Stephanie Clayman and Jon Vellante in “Beyond Words.”/MAGGIE HALL

Considering chemistry just numbers and data entry, Brooklyn-born, M.I.T. and Harvard-educated Jewish scientist Irene Pepperberg (currently an adjunct research professor at Boston University) decided early on to make her life’s work the study of animal cognition – especially with regard to parrots.

The remarkable result of her research and laboratory work – chronicled in Laura Maria Censabella’s affecting new play “Beyond Words” – is the unique relationship between Pepperberg and an African gray parrot she named Alex. The world premiere in question – lovingly directed by Cassie Chapados at Central Square Theater – demonstrates both the pioneering contribution of an indefatigable scientist and the real mutual love she shared with her subject.
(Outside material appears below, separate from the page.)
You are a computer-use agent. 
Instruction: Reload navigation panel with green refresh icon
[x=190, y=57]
Censabella traces Pepperberg’s three-decade investigation of Alex – whose name she explains as “Avian Language Experiment” but later adjusts to “Avian Learning Experiment.” Despite a series of formidable obstacles – among them chauvinistic scientists, underfunding, tenure track and full professorship issues, low expectations and dismissal of her work as a circus project – she ultimately proves herself a resilient researcher with the determination of a world-class hurdler. Along the way, audience members learn, she has employed careful protocols and intensive experiments in developing Alex’s knowledge and cognitive capabilities.

What makes “Beyond Words” an especially moving chronicle is Jon Vellante’s ability to bring Alex to vivid life as the parrot learns colors, shapes, numbers and materials – eventually reaching the cognitive level of a five-year-old. Designer Qingan Zhang complements the learning with multi-colored walls and stage floor that include geometric shapes. Costume designer Sandra Zhihan Jia dresses barefoot Vellante as Alex in a properly gray outfit with dark red material at back to represent a kind of tail.
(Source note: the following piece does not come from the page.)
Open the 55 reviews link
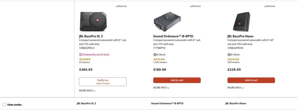This screenshot has width=304, height=112. [84, 62]
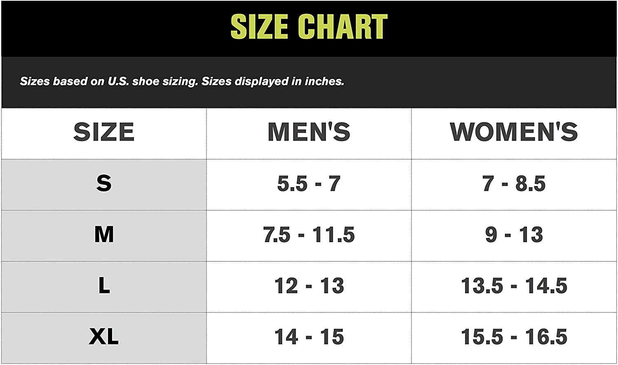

Throughout the two-act play Vellante moves around a white construct on wheels that bears a large surface where Alex responds to experiments involving shapes, colors and materials. At times audience members briefly applaud Alex’s correct identifications. Along the way, Alex learns to count to eight, his vocabulary grows to 150 words, and the insistent parrot repeatedly asks for water, corn, cherry and even kiwi. As Alex becomes famous, Vellante’s sometimes showy Alex briefly dances a vogue for photographers. Theatergoers are likely to warm to the parrot and appreciate his cognitive awakening as much as Pepperberg does in Censabella’s notably empathetic play.
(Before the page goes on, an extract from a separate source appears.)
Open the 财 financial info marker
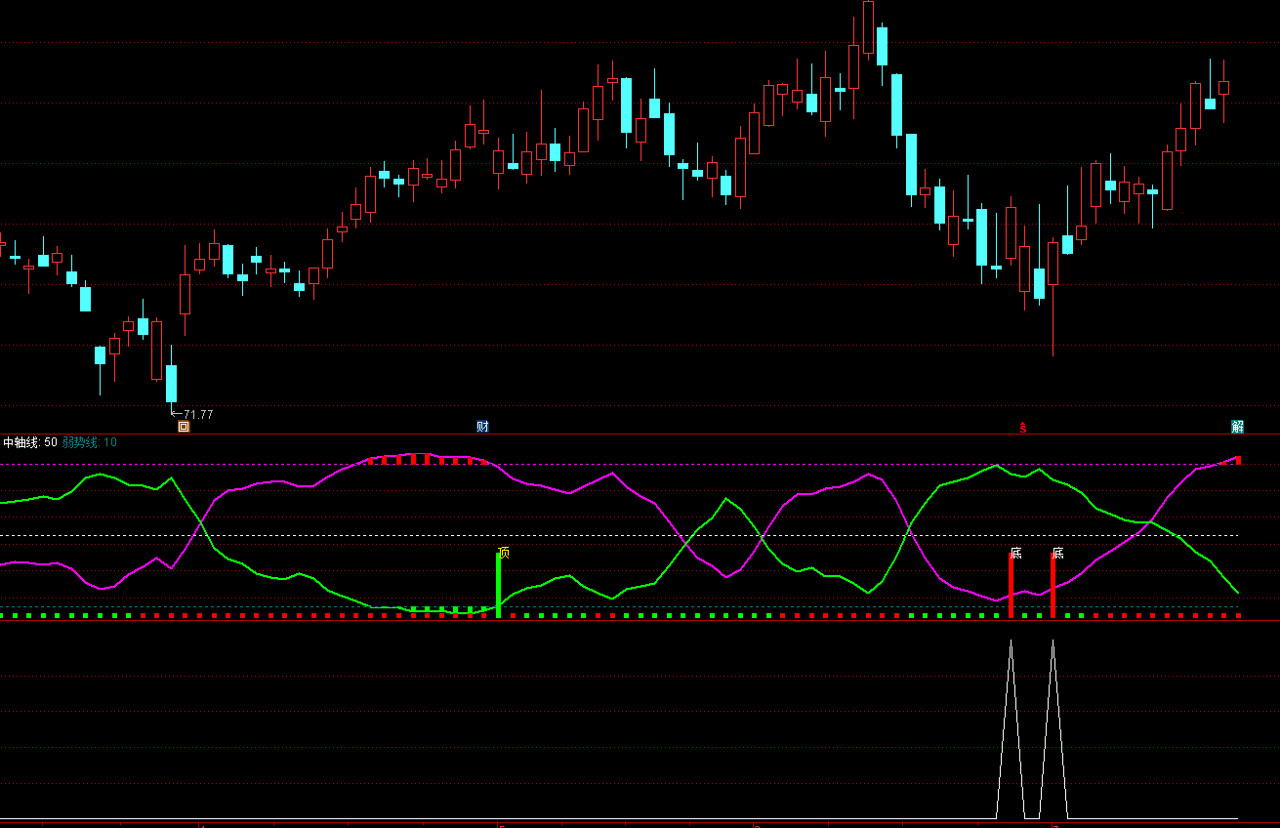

In the strong Central Square Theatre cast, Stephanie Clayman captures all of Pepperberg’s warmth and patience with Alex as well as her tenacity in overcoming setbacks and reversals in her work. Clayman and Vellante have very persuasive moments as the scientist and her subject during experiments. Humor and touching understanding inform a moment when Pepperberg and Alex come very close to each other. Versatile Bill Mootos captures husband Dr. Rick Pepperberg’s mixed feelings about his wife’s efforts and Dr. Howard Towers’ professional slickness especially vis-à-vis Pepperberg herself. Karina Beleno Carney catches colleague Dr. Lourdes Acevedo’s enthusiasm about her work with dolphins and her solidarity with Pepperberg during her professional struggles.

“Beyond Words” is a worthy tribute to Irene Pepperberg’s lifelong dedication to avian accomplishment. Scientists and laymen alike should endorse her transcendent vision after seeing the richly sensory staging. Θ

“Beyond Words” runs through April 14 at the Central Square Theater, Cambridge.